=== WHAT TO DO ===
Output the stretch of the comment on evolutionary pressure from "As for evolution" through "I'm misunderstanding something?", copied word for word.

=== EXCERPTED TEXT ===
==============================

I suspect there could be a misalignment in semantics here, and not necessarily a disagreement. When a biologist says "evolutionary pressure" perhaps they have a different way of modeling what that means to them?
To me evolutionary pressure isn't an on/off thing, it's like a signal in the noise. It's a vector with a direction and magnitude, facing varying levels of environmental resistance.
To be more specific, if there was enough "magnitude", evolution could potentially arrive at a perfect CRC. But the "resistance" requires a "magnitude" higher than evolution is willing to pay to reach that perfection. Likely in part due to the implicit complexity slope. Considering the systemic malfunction mutation can cause, one might assume this magnitude would be higher than it currently is. However, this is entirely speculation, and not falsifiable.
So when I think of evolutionary pressure I'm considering it as a component of the final vector, where a biologist might more pragmatically consider the total sum of vectors instead. This way of thinking is likely more productive for what they are doing.
As for evolution always selecting for the individual over the group, I'm surprised this is controversial when it's so obviously happening? If that was true how could multicellular organisms even exist? I'm very much not an expert on any of this, but this sounds like perhaps an over focus on DNA itself and not evolution as a whole, but maybe I'm misunderstanding something?

==============================

=== DATASET RECORDS ===
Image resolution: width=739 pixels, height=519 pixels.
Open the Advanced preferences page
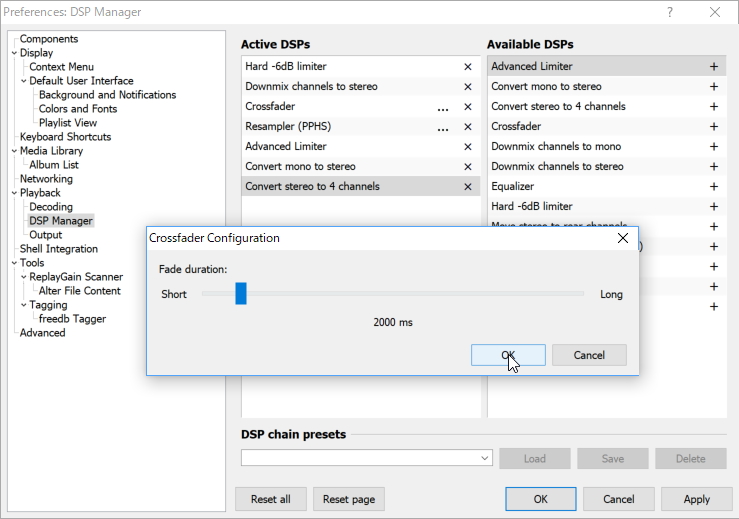point(42,333)
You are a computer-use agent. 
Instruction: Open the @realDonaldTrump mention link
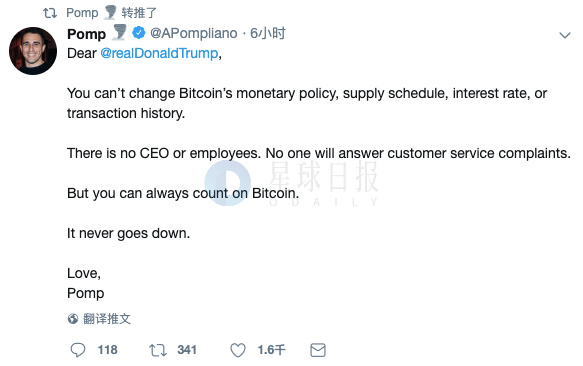click(159, 53)
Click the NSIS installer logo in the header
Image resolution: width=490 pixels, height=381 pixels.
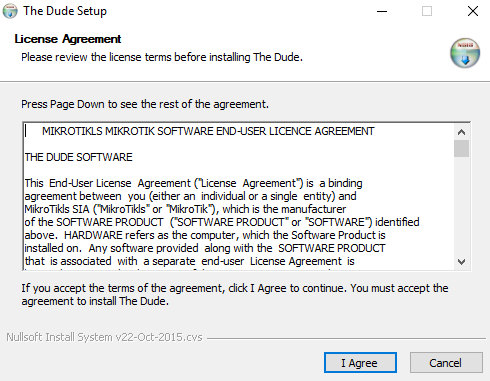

==============================

=== WRITTEN SOLUTION ===
As for evolution always selecting for the individual over the group, I'm surprised this is controversial when it's so obviously happening? If that was true how could multicellular organisms even exist? I'm very much not an expert on any of this, but this sounds like perhaps an over focus on DNA itself and not evolution as a whole, but maybe I'm misunderstanding something?